According to Kelly Jakubowski, a music psychologist at Durham University in the UK, it’s estimated that 90% of us experience an earworm at least once a week. Jakubowski’s team identified three main reasons why earworms occur. They come down to pace, the shape of the melody, and a few unique intervals that make a song stand out. “These three factors stood out above the rest. The reason that we get earworms in the first place is probably because music is an evolutionary adaptation, helping us to preserve factual and emotional information in an easily memorizable medium.”

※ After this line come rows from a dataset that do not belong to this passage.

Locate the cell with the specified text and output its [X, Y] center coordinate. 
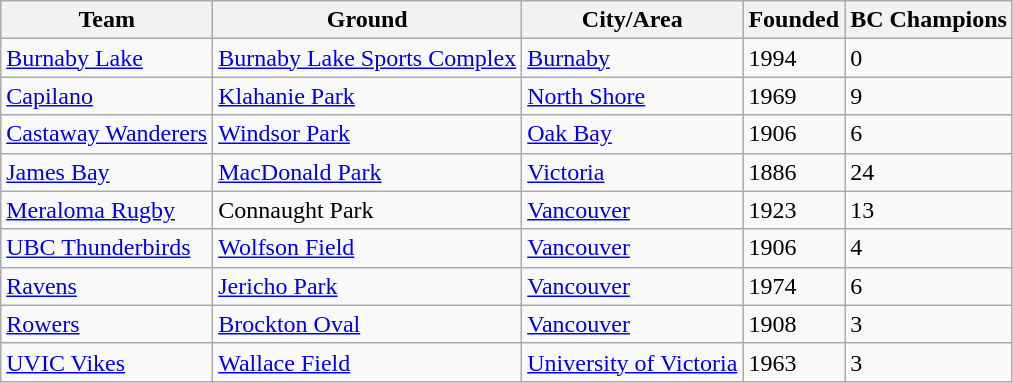
Klahanie Park [368, 96]
BC Champions [929, 20]
Capilano [107, 96]
0 [929, 58]
Wolfson Field [368, 248]
Connaught Park [368, 210]
Burnaby Lake [107, 58]
Castaway Wanderers [107, 134]
Founded [794, 20]
Team [107, 20]
James Bay [107, 172]
Burnaby Lake Sports Complex [368, 58]
City/Area [632, 20]
Victoria [632, 172]
9 [929, 96]
UBC Thunderbirds [107, 248]
Burnaby [632, 58]
Wallace Field [368, 362]
1963 [794, 362]
North Shore [632, 96]
1886 [794, 172]
MacDonald Park [368, 172]
Windsor Park [368, 134]
Brockton Oval [368, 324]
Jericho Park [368, 286]
Ravens [107, 286]
UVIC Vikes [107, 362]
1974 [794, 286]
Ground [368, 20]
University of Victoria [632, 362]
1908 [794, 324]
24 [929, 172]
1923 [794, 210]
Rowers [107, 324]
4 [929, 248]
1969 [794, 96]
1994 [794, 58]
13 [929, 210]
Oak Bay [632, 134]
Meraloma Rugby [107, 210]
Identify which cell holds the provided text, then report its [x, y] central coordinate. 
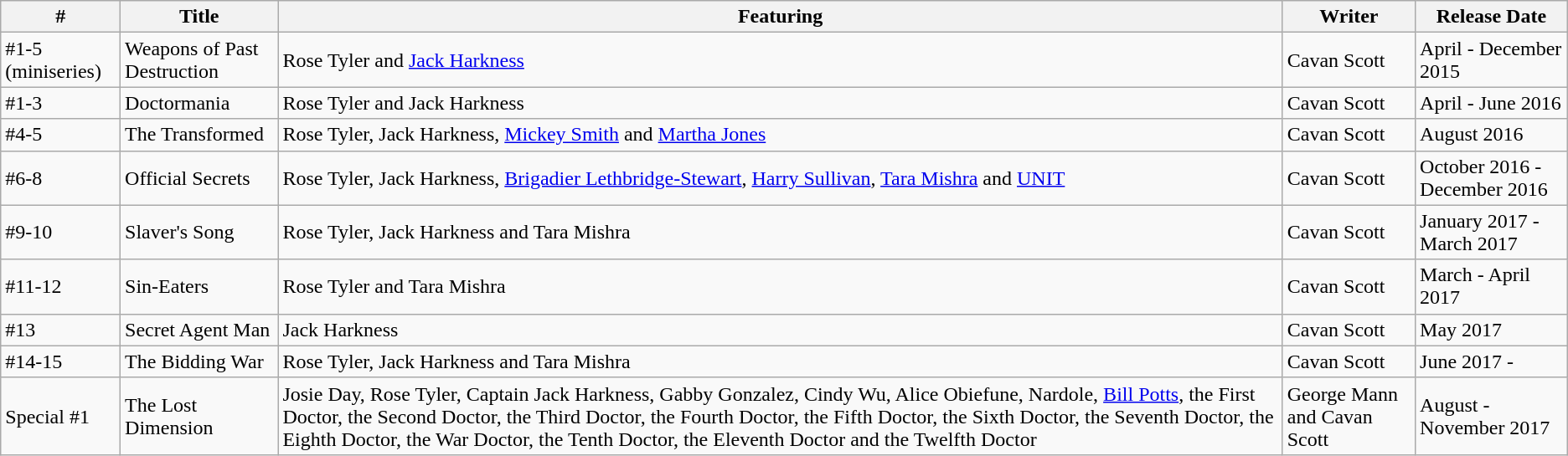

I bring this up because Jim Morrison’s Light My Fire has been worming around in my ear for about half an hour now. It started when Barbara told me that, while I was away for the weekend attending the memorial service in St Louis of my oldest and dearest cousin, the 95-year-old Allan Brennecke, she had discovered a sleep-tonic even more efficient than mindfulness tapes and l reruns of As Time Goes By: Rick Steves’ audio walking tours. She said she especially enjoyed the one on Père Lachaise in Paris where the graves of Jim Morrison and Oscar Wilde continue to draw the biggest crowds of all the famous people (Gertrude Stein, Isadora Duncan, Sarah Bernhardt) who make their eternal home there.
Père Lachaise came up in our conversation, not because I was looking for a sleeping tonic but because, while in St Louis, I had visited another fine old cemetery, Bellefontaine, in search of the graves of my great-great-grandparents Thomas Pemberton Martin and Catherine Kuhne Martin. It took me a while to find them. The cemetery lacks the digital printout maps of a place like Green-Wood in Brooklyn, and the Martin stone is quite simple and plain, but it’s in a good neighborhood. Sarah Teasdale is just across the road and William Clark, of Lewis and Clark, is just around the corner. Teasdale won the first Pulitzer Prize for Poetry and, in 1967, a musical version of one of her poems was recorded by Pearls Before Swine which is what I’m listening to right now and is already worming its way in. Good Song.
From the additional information I gleaned from the Martin headstone, I had a fine time playing on Ancestry.com on my way home, and by the end of my much-delayed flight, I was able to trace this particular branch of the family back to one John Vaughan, born in Wales in 1611. My favorite new ancestor’s name: John’s great-granddaughter and my great, great, great, great, great grandmother Dicey Vaughan, born in Virginia in 1756. I have all these new names, but at least for now nothing to fill out their stories but dates of birth and sometimes death and where they lived for some part of their lives. As my friend Lis Orion says, “we’re all just drops in the ocean.” We’re here and then we’re gone, alive for a while in the memories of people of knew us, then contained perhaps in a few passed down family stories, then a name and a few dates and places and then just a name. And in the words of my new earworm Sara Teasdale and Pearls Before Swine’s I Shall not Care:
When I am dead and over me bright April
Shakes out her rain-drenched hair,
Tho’ you should lean above me broken-hearted,
I shall not care.
As you may know, these letters have a way of getting away from me as the mind worm of my brain takes off on its own and incessantly insists I go along for the ride it’s once again taking me on.
Art is that way too. Sometimes the artist just grabs hold of the tail of the comet and goes for the ride. Michelangelo said his greatest contribution to his sculptures was picking out a good chunk of marble. Then he would start chipping away at it and the masterpiece that was there all the time would slowly reveal itself. Brecht wrote Mother Courage in what the old-time Broadway guys call the “white heat,” that time during the out of town tryouts when deadly second acts would be turned into masterpieces of American comedy writing in a few all-night writing sessions in Atlantic City. Brecht wrote Mother Courage in seven weeks. Two drafts, no other rewrites. He had no collaborators and only did those two drafts. The war tensions were increasing across Europe and he intended that Mother Courage would be a cry of warning and defiance emanating simultaneously from all the great stages of Europe. But as he was forced to admit, ‘War travels faster than the truth.” And the play was not performed until it premiered in Zurich, in neutral Switzerland, in 1943. He meant it as a political statement, a great anti-war play, and that has remained as its reputation so embedded that it’s almost as if the title were Brecht’s Great Antiwar Play Mother Courage.
After eight months of concentrated work on our adaptation of the text, I can tell you that it is so much more. To call it an antiwar play is like reducing Death of a Salesman to a Great Anti-Capitalism Play. The war is a character for sure, but the play, if it must be reduced to a simple sentence, is: Mother Courage is about a woman struggling to keep her family safe in a world that is overwhelming in its opposition. A world very much like our own. And it’s a reminder to “we who have come after” that this struggle against the odds is what the bravest of humans have somehow always managed to do in a world that makes no rational sense. And we are filled with wonder that human beings have been able to make as much sense of it as they have.
And that’s what’s on my mind today Tuesday, November 10, 2020.